• [Job item]: Convert every one of the following items into a JSON list of strings, with one string per line and blank lines omitted.

_ _ _

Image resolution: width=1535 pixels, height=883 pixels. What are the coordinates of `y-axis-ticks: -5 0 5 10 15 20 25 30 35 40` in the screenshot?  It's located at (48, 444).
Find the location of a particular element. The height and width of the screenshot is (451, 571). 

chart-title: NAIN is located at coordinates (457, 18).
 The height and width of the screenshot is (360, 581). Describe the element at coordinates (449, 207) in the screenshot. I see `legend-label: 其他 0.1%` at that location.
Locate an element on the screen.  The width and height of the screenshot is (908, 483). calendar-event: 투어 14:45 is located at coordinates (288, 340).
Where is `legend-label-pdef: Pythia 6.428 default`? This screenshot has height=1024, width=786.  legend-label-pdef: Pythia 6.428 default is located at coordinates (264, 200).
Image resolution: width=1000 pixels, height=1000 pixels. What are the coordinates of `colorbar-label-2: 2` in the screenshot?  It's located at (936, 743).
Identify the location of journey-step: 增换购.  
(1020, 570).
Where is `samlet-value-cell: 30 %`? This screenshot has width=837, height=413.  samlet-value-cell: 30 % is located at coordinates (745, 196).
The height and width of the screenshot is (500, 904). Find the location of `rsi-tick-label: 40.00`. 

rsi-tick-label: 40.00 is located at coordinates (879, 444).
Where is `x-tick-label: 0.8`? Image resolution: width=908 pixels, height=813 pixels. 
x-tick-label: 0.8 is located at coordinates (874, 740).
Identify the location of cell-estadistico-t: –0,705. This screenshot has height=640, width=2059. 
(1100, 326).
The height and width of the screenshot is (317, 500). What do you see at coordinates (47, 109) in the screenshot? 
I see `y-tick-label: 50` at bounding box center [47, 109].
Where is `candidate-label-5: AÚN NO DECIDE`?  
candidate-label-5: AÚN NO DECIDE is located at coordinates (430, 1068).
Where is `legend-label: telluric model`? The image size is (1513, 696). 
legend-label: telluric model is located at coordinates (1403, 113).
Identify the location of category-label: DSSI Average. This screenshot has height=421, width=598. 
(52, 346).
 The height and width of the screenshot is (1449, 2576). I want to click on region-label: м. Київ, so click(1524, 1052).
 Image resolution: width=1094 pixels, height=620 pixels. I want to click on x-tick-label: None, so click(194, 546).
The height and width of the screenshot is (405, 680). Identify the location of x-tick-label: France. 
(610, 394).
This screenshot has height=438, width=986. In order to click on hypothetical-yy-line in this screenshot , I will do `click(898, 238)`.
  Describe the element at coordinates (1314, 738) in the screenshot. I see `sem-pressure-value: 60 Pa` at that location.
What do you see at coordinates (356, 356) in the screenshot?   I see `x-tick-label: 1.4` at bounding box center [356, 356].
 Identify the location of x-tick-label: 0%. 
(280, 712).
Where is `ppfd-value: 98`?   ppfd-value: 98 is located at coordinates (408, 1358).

_ _ _

• [Solved exercise]:
[
  "Image resolution: width=1535 pixels, height=883 pixels. What are the coordinates of `y-axis-ticks: -5 0 5 10 15 20 25 30 35 40` in the screenshot?  It's located at (48, 444).",
  "Find the location of a particular element. The height and width of the screenshot is (451, 571). ",
  "chart-title: NAIN is located at coordinates (457, 18).",
  " The height and width of the screenshot is (360, 581). Describe the element at coordinates (449, 207) in the screenshot. I see `legend-label: 其他 0.1%` at that location.",
  "Locate an element on the screen.  The width and height of the screenshot is (908, 483). calendar-event: 투어 14:45 is located at coordinates (288, 340).",
  "Where is `legend-label-pdef: Pythia 6.428 default`? This screenshot has height=1024, width=786.  legend-label-pdef: Pythia 6.428 default is located at coordinates (264, 200).",
  "Image resolution: width=1000 pixels, height=1000 pixels. What are the coordinates of `colorbar-label-2: 2` in the screenshot?  It's located at (936, 743).",
  "Identify the location of journey-step: 增换购.  ",
  "(1020, 570).",
  "Where is `samlet-value-cell: 30 %`? This screenshot has width=837, height=413.  samlet-value-cell: 30 % is located at coordinates (745, 196).",
  "The height and width of the screenshot is (500, 904). Find the location of `rsi-tick-label: 40.00`. ",
  "rsi-tick-label: 40.00 is located at coordinates (879, 444).",
  "Where is `x-tick-label: 0.8`? Image resolution: width=908 pixels, height=813 pixels. ",
  "x-tick-label: 0.8 is located at coordinates (874, 740).",
  "Identify the location of cell-estadistico-t: –0,705. This screenshot has height=640, width=2059. ",
  "(1100, 326).",
  "The height and width of the screenshot is (317, 500). What do you see at coordinates (47, 109) in the screenshot? ",
  "I see `y-tick-label: 50` at bounding box center [47, 109].",
  "Where is `candidate-label-5: AÚN NO DECIDE`?  ",
  "candidate-label-5: AÚN NO DECIDE is located at coordinates (430, 1068).",
  "Where is `legend-label: telluric model`? The image size is (1513, 696). ",
  "legend-label: telluric model is located at coordinates (1403, 113).",
  "Identify the location of category-label: DSSI Average. This screenshot has height=421, width=598. ",
  "(52, 346).",
  " The height and width of the screenshot is (1449, 2576). I want to click on region-label: м. Київ, so click(1524, 1052).",
  " Image resolution: width=1094 pixels, height=620 pixels. I want to click on x-tick-label: None, so click(194, 546).",
  "The height and width of the screenshot is (405, 680). Identify the location of x-tick-label: France. ",
  "(610, 394).",
  "This screenshot has height=438, width=986. In order to click on hypothetical-yy-line in this screenshot , I will do `click(898, 238)`.",
  "  Describe the element at coordinates (1314, 738) in the screenshot. I see `sem-pressure-value: 60 Pa` at that location.",
  "What do you see at coordinates (356, 356) in the screenshot?   I see `x-tick-label: 1.4` at bounding box center [356, 356].",
  " Identify the location of x-tick-label: 0%. ",
  "(280, 712).",
  "Where is `ppfd-value: 98`?   ppfd-value: 98 is located at coordinates (408, 1358)."
]